外見に投資する男性を意味するグルーミング族という言葉があります。この言葉が韓国ではもう馴染み深いほどファッションは女性だけの専有物ではなくなりました。
その理由は多様に分析できます。まず、女性のスキルが高くなり、男性のスキルよりも外見を重視する割合が以前より大きくなりました。また、スマートフォンとSNSが広がっていく中で、どのように外見を整えなければならず、整えることができるのか以前よりよく分かるようになりました。
結婚と出産が遅くなり、比較的家族より個人に投資できる時間的、金銭的余裕が生じたこともまた1つの要因でしょう。このようにさまざまな理由から、男性がファッションに興味を持つようになり、
男性をターゲットにしたプラットフォームも続々と登場するようになりました。
まだ女性ファッション市場に比べると非主流ではありますが、男性ファッション業界は今後ますます成長すると予想されています。

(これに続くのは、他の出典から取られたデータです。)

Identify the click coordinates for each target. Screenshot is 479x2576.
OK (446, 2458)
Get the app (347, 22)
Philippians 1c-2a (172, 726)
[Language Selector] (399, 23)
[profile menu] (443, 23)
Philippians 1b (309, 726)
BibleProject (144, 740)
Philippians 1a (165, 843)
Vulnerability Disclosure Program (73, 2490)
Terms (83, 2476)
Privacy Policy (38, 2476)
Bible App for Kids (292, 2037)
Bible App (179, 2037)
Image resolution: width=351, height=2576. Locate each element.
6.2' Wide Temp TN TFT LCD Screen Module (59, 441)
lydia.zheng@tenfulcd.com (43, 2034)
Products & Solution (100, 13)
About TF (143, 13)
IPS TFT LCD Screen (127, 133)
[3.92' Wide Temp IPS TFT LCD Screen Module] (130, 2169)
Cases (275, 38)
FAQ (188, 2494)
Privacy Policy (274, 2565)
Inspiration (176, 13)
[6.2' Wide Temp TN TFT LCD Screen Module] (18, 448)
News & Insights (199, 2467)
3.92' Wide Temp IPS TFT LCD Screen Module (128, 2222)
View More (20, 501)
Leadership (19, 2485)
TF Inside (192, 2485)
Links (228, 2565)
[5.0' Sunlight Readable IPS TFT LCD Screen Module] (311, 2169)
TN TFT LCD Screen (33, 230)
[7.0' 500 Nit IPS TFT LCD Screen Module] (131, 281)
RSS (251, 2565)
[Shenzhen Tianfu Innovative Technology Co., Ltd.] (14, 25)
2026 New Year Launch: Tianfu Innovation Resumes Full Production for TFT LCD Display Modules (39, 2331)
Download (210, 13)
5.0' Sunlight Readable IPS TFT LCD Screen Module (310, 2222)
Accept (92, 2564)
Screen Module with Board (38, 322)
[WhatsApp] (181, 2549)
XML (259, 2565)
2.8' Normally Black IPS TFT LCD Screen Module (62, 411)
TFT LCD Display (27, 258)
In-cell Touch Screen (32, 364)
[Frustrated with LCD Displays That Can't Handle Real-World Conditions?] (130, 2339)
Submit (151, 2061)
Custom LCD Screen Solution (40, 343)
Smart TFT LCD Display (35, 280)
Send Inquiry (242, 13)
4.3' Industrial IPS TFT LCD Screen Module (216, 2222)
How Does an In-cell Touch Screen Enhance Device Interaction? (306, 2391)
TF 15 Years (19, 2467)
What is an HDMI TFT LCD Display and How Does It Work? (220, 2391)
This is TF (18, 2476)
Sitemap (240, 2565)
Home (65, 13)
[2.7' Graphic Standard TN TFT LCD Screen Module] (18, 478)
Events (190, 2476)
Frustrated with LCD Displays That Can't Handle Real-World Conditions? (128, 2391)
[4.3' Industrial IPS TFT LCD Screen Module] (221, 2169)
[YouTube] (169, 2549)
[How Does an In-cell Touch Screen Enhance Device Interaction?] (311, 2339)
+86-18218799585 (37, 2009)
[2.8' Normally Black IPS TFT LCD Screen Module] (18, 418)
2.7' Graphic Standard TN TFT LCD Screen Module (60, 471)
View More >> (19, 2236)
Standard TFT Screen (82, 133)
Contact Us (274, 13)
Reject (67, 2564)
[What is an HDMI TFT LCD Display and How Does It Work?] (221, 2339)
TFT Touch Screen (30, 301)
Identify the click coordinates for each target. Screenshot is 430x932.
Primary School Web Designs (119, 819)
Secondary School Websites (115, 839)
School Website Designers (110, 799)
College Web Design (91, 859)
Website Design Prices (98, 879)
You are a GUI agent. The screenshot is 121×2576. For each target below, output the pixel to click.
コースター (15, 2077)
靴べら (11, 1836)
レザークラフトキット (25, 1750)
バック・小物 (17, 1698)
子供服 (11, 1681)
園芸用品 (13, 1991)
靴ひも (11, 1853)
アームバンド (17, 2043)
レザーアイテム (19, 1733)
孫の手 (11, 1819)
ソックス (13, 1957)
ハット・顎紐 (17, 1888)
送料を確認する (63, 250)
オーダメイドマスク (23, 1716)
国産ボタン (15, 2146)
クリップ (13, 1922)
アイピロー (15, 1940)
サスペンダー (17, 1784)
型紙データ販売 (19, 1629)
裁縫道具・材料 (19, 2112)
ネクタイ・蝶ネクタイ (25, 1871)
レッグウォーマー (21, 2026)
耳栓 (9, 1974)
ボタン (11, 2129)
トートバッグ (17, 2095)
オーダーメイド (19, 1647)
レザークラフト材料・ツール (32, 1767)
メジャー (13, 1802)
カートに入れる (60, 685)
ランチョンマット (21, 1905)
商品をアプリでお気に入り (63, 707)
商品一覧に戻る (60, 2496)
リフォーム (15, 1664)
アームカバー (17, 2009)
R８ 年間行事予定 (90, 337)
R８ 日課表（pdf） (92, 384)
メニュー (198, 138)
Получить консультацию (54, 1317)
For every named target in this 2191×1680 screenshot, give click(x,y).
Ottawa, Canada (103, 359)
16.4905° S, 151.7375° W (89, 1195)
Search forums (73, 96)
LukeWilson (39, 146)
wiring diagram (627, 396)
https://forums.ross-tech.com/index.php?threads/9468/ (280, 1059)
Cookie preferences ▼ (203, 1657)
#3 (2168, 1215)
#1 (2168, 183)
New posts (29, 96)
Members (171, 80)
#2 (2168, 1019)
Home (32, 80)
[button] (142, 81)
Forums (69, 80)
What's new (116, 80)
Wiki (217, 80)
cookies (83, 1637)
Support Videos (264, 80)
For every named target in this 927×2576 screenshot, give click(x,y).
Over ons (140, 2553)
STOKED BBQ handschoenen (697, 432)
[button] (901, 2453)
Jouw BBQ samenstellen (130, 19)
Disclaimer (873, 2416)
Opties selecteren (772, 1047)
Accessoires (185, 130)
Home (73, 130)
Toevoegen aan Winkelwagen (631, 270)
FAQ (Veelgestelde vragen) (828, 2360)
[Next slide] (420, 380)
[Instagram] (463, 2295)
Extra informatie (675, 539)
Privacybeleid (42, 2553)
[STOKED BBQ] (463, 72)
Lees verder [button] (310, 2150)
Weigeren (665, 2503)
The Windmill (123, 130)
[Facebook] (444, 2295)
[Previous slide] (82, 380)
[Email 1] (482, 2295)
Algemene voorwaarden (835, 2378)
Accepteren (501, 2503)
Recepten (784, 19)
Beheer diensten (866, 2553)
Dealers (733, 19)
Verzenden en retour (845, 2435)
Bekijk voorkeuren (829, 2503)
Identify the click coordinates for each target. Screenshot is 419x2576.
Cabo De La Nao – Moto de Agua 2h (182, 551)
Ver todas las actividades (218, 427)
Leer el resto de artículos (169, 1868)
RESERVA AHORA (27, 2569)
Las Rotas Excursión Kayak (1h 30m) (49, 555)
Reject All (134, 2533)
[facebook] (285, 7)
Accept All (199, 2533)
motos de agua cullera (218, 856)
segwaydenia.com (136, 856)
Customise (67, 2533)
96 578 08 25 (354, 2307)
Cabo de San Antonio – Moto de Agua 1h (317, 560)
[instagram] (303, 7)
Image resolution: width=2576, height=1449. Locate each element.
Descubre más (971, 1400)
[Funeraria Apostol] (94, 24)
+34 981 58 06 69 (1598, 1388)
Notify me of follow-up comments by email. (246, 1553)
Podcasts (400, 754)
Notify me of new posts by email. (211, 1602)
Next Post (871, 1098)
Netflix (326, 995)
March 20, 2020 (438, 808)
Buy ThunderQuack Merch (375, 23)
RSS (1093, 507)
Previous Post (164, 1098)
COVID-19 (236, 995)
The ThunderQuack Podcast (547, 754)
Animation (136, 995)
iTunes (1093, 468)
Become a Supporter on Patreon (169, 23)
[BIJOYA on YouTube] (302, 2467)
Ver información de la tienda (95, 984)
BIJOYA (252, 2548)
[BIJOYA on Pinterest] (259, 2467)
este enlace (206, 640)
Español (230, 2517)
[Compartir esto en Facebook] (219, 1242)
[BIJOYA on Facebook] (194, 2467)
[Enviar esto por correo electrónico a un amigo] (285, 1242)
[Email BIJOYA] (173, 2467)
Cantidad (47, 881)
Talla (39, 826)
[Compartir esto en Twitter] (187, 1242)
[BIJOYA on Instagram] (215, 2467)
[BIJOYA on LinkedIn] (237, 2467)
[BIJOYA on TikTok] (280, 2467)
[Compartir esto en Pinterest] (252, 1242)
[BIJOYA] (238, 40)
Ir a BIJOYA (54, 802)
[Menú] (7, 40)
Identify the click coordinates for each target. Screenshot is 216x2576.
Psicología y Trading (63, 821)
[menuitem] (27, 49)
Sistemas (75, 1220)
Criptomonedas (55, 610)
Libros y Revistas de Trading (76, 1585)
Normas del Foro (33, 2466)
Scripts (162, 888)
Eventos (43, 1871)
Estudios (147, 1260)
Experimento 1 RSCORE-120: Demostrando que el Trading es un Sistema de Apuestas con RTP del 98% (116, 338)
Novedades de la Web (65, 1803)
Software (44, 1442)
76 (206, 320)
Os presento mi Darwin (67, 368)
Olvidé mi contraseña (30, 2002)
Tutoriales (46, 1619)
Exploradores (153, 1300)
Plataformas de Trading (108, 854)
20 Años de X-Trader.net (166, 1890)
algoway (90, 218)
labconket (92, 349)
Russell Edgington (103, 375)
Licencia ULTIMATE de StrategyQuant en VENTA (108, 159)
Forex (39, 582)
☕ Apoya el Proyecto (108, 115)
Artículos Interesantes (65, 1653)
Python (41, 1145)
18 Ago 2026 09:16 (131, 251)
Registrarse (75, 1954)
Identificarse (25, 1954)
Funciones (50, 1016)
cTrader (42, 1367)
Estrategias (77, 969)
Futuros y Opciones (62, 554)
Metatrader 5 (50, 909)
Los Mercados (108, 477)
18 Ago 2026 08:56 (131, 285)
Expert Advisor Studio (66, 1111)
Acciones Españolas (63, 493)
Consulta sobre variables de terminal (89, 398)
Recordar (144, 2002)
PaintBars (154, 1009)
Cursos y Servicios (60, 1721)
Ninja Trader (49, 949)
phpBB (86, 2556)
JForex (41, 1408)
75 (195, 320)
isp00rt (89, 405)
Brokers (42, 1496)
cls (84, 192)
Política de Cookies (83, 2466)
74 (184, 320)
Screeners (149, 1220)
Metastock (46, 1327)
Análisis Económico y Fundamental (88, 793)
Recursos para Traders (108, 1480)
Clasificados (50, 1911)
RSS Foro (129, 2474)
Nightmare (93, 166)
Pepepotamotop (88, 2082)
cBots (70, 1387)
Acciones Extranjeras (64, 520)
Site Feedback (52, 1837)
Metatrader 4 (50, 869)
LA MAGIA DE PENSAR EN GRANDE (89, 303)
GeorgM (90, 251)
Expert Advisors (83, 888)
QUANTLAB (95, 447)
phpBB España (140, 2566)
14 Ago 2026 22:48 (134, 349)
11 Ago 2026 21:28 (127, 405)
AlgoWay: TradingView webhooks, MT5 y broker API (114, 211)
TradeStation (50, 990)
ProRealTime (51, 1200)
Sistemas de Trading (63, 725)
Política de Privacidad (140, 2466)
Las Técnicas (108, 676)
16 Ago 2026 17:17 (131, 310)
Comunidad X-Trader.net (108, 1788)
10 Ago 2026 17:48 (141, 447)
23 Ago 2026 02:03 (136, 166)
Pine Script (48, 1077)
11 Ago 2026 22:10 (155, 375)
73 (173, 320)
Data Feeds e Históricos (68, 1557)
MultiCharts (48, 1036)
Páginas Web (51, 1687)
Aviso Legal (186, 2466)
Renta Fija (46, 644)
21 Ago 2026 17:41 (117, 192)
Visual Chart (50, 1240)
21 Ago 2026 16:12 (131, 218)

現在関連する市場で活動している計8のスタートアップを調べ、男性ファッション業界におけるユニークユーザー数(MUV)が多い企業をINNOFORESTを通して見てみます。
目次
1.4910
ABLY Corporation

最初のスタートアップはABLY Corporation(エイブリーコーポレーション)です。
ABLY Corporationは40代~50代女性ファッションプラットフォーム「Queenit(クイーンイット)」、男性ファッションプラットフォーム「4910」、日本の女性ファッションプラットフォーム「amood(アムード)」を運営しています。
4910は2023年にリリースされ、非常に急に成長し、2025年5月基準MUV68万で、現在男性ファッションプラットフォームの1位です。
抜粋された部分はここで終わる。